-- BEGIN Provided information --
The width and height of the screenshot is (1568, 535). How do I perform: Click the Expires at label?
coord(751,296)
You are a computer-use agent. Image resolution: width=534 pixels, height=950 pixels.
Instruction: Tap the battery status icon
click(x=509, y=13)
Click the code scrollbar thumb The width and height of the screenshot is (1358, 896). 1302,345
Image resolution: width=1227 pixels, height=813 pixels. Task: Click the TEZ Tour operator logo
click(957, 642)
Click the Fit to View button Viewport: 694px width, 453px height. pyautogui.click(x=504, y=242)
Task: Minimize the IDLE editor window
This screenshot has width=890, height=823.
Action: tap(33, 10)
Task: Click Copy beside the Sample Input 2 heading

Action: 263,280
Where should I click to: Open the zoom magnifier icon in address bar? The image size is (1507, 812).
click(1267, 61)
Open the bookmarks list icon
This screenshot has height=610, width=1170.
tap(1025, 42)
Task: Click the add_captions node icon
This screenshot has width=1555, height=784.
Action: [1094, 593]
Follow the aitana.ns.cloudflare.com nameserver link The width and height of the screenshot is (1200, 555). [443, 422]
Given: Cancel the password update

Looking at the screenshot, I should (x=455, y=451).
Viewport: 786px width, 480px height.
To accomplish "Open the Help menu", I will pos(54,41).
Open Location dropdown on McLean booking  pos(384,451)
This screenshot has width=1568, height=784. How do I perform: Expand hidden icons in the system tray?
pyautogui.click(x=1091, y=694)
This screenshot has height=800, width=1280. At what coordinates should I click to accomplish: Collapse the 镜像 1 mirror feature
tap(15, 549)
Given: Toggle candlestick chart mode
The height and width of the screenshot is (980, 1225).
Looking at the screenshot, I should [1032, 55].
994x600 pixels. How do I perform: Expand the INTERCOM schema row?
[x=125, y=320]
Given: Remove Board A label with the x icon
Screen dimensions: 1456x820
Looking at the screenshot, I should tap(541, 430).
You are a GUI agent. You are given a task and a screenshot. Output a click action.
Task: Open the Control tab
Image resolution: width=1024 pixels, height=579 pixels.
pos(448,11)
-- END Provided information --
Work instructions → Find every line in the records above that contains the word "This" and copy each of those lines.

Problem solution →
This screenshot has width=890, height=823.
This screenshot has height=610, width=1170.
This screenshot has width=1555, height=784.
This screenshot has width=1568, height=784. How do I perform: Expand hidden icons in the system tray?
This screenshot has height=800, width=1280. At what coordinates should I click to accomplish: Collapse the 镜像 1 mirror feature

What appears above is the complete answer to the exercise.